- Directed by: James Eaves ("The Ripper"), Alan Ronald ("Stitchgirl") and Pat Higgins ("Vice Day")
- Screenplay by: James Eaves ("The Ripper"), Alan Ronald ("Stitchgirl") and Pat Higgins ("Vice Day")
- Produced by: Steve Barnes ("The Ripper") James Eaves ("The Ripper") Laura Eaves ("The Ripper") Debbie Attwell ("Stitchgirl") Alan Ronald ("Stitchgirl") Pat Higgins ("Vice Day") Pippa Higgins ("Vice Day")
- Starring: Tina Barnes Stuart Gregory Eleanor James Julian Lamoral-Roberts
- Music by: Phil Sheldon
- Distributed by: Safecracker Pictures
- Release date: 15 May 2009;
- Running time: 90 min
- Country: United Kingdom
- Language: English

= Bordello Death Tales =

Bordello Death Tales is a 2009 horror anthology film directed by James Eaves ("The Ripper"), Alan Ronald ("Stitchgirl") and Pat Higgins ("Vice Day").

==Plot==
"The Ripper" features a serial killer who targets strippers and eventually takes home the wrong girl from the title bordello.
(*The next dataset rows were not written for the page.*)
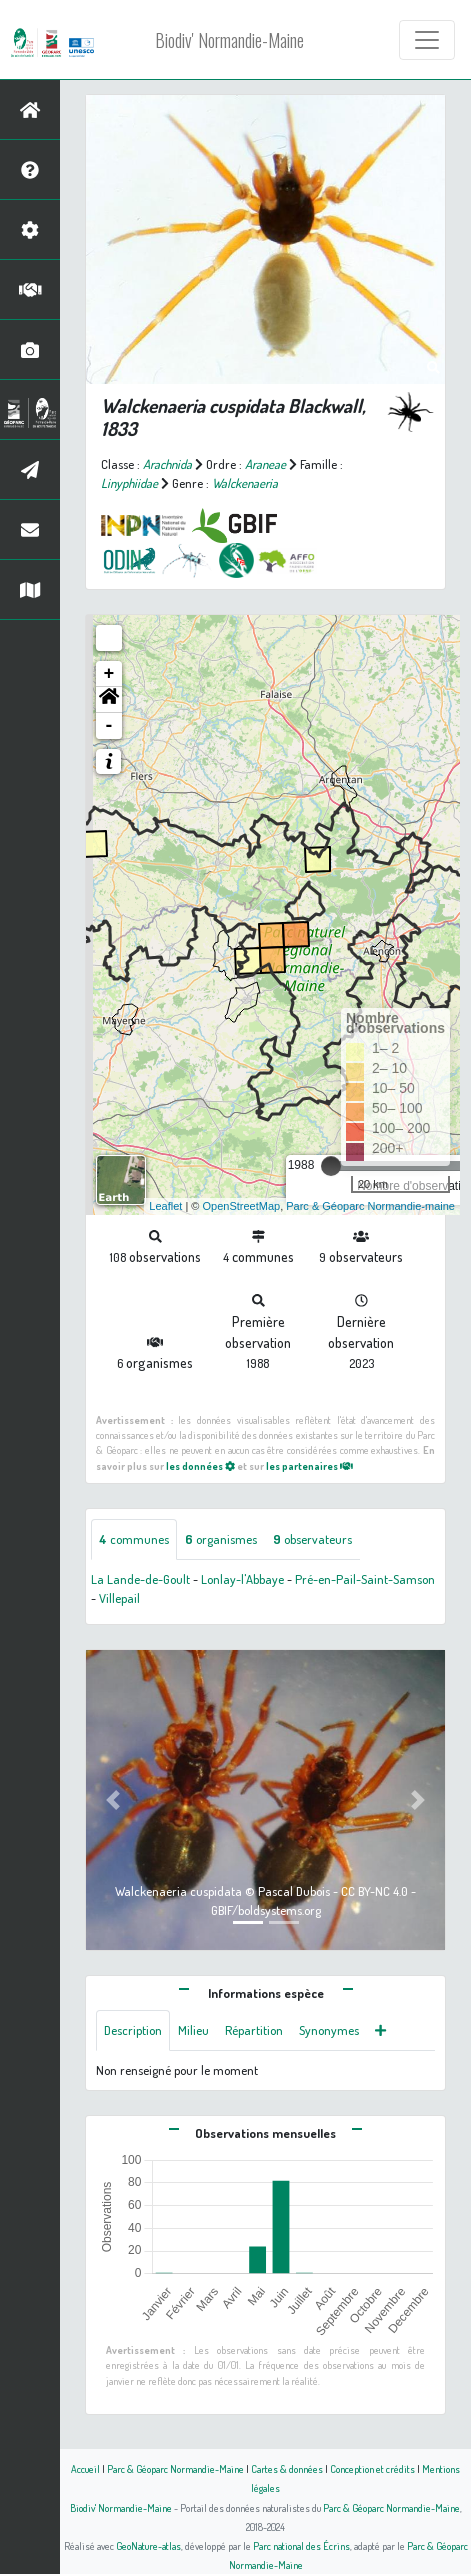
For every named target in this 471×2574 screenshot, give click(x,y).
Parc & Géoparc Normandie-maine (370, 1206)
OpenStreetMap (241, 1206)
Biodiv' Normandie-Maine (229, 40)
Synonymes (329, 2030)
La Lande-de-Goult (140, 1579)
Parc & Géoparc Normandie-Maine (175, 2468)
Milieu (193, 2030)
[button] (109, 700)
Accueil (85, 2468)
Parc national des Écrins (301, 2545)
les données (200, 1465)
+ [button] (109, 674)
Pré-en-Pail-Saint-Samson (365, 1579)
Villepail (119, 1598)
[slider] (331, 1166)
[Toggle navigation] (427, 40)
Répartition (254, 2030)
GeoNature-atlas (148, 2545)
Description (133, 2030)
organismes (221, 1539)
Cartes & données (287, 2468)
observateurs (312, 1539)
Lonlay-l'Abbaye (242, 1579)
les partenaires (309, 1465)
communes (134, 1539)
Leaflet (165, 1206)
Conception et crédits (372, 2468)
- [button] (109, 726)
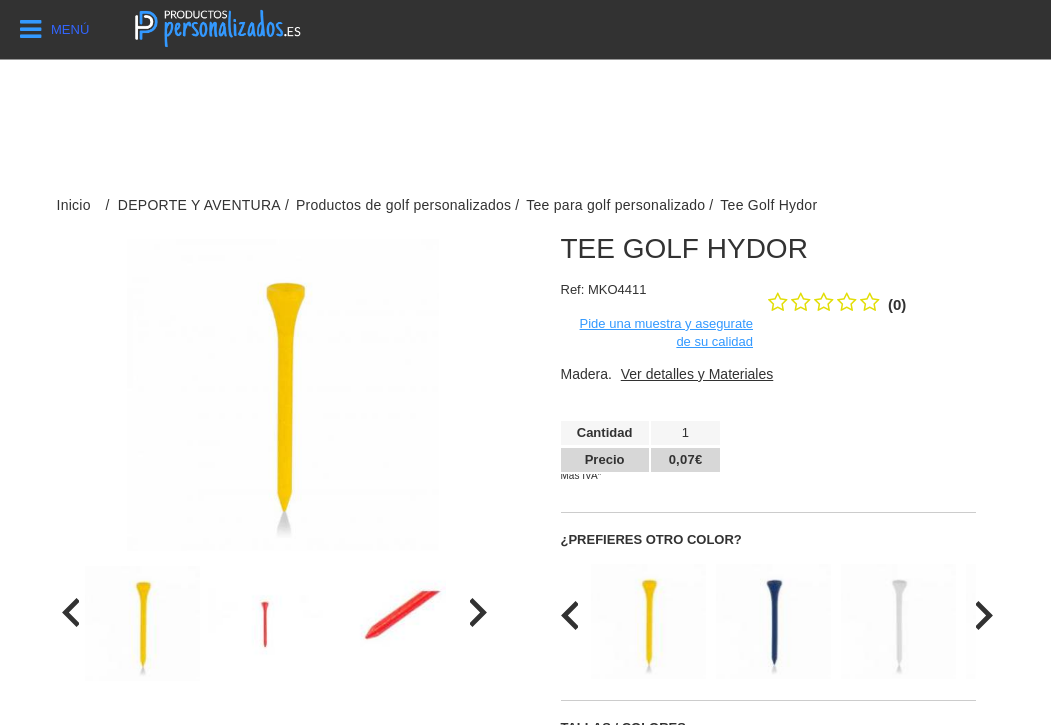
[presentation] (70, 612)
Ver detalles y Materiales (697, 374)
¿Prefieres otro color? (651, 539)
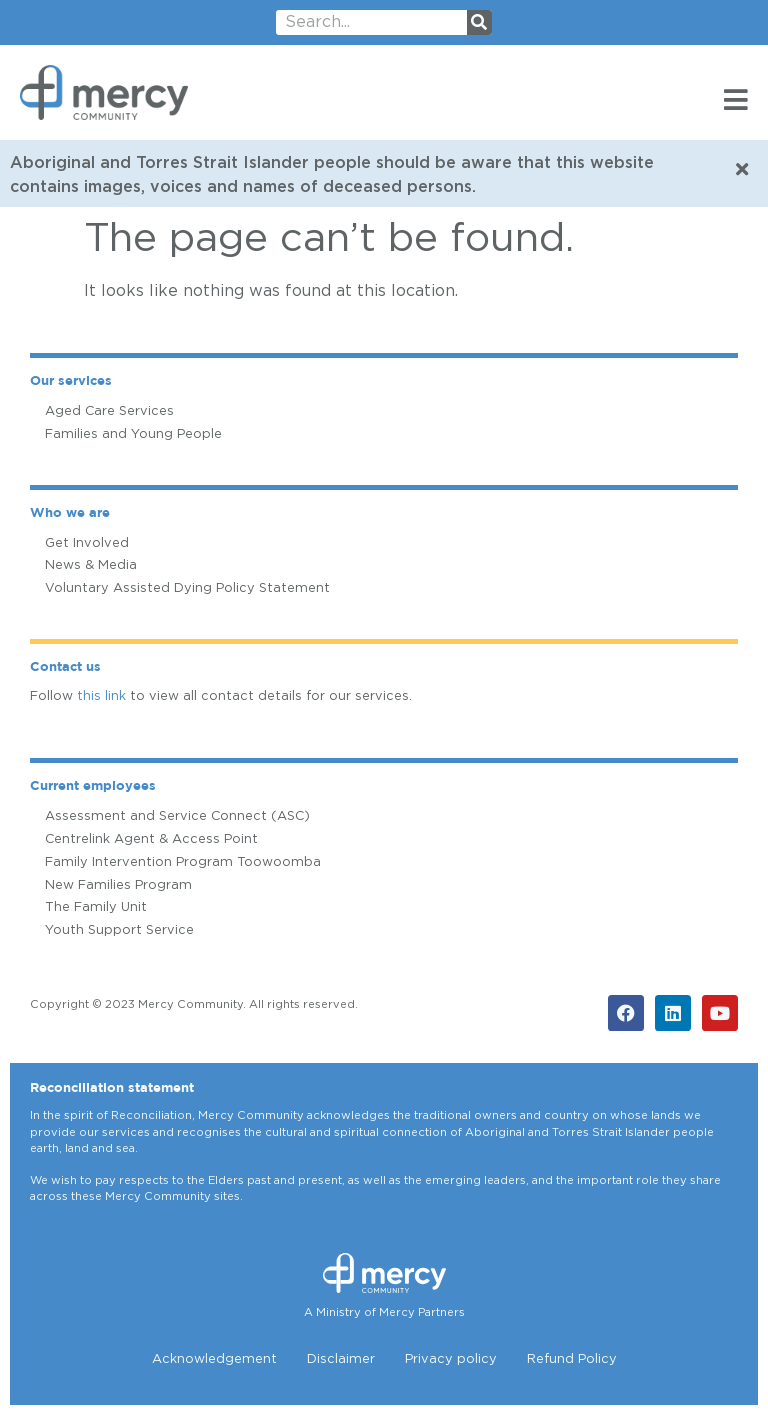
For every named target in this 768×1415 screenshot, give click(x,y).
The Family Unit (96, 907)
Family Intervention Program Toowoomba (183, 862)
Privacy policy (451, 1359)
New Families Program (118, 885)
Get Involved (87, 543)
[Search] (479, 22)
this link (101, 696)
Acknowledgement (214, 1359)
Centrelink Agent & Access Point (151, 839)
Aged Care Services (109, 411)
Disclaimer (341, 1359)
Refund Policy (572, 1359)
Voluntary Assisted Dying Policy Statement (187, 588)
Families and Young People (133, 434)
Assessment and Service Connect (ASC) (177, 816)
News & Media (91, 565)
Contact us (65, 667)
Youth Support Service (119, 930)
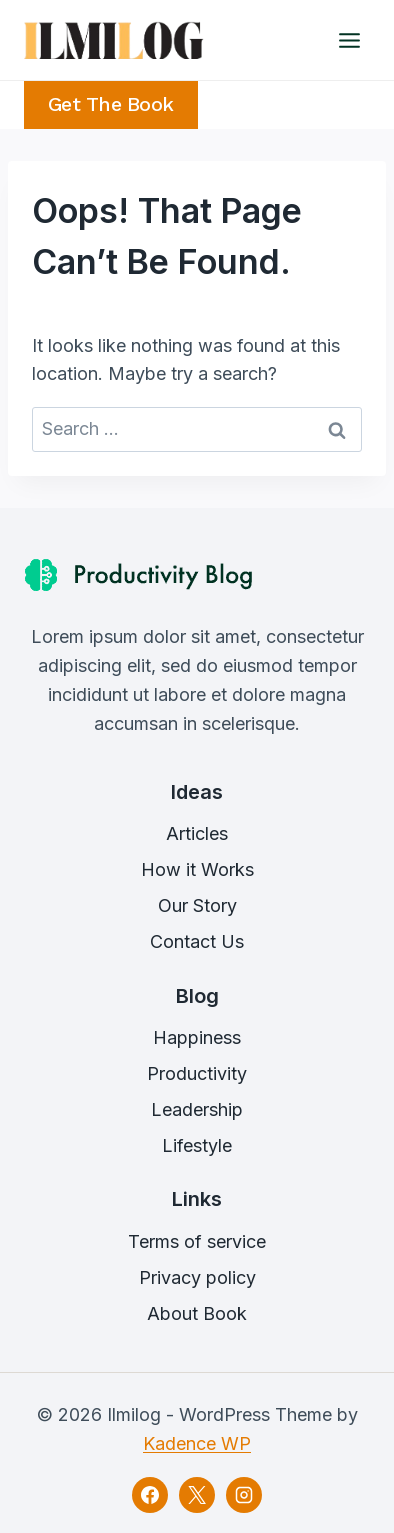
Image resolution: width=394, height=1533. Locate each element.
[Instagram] (244, 1495)
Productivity (197, 1073)
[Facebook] (150, 1495)
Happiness (197, 1037)
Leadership (197, 1109)
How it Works (197, 869)
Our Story (197, 905)
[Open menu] (349, 40)
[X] (197, 1495)
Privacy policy (197, 1277)
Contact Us (197, 941)
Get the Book (111, 104)
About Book (197, 1313)
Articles (197, 833)
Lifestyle (197, 1145)
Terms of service (197, 1241)
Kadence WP (197, 1443)
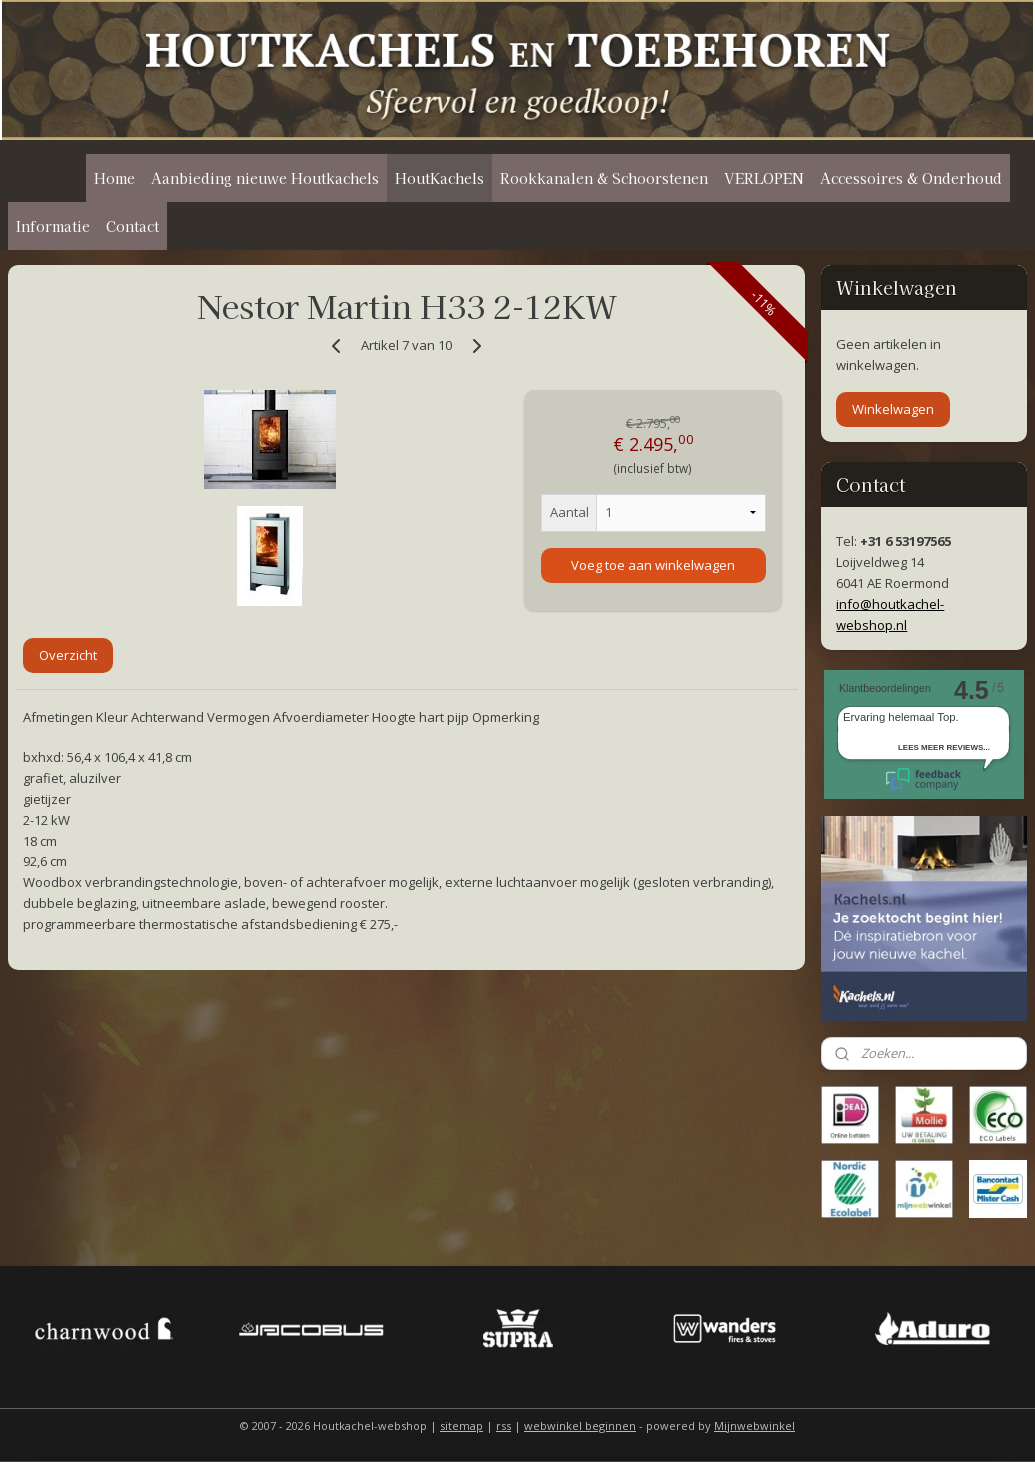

"Stitchgirl" stars Eleanor James as the title character who is crafted from several girls to suit the whims of bordello patron Dr Whale. This segment was intended to be an homage to James Whale's Bride of Frankenstein.

"Vice Day" is the story of Daniel Cain who one day a year indulges his basest urges. On this day, Cain terrorizes a webcam model.

==Reception==
Aint It Cool News said the filmmakers "deliver original and unique chills and thrills." M. J. Simpson called the film "An ambitious and impressive recreation of the golden age of Amicus."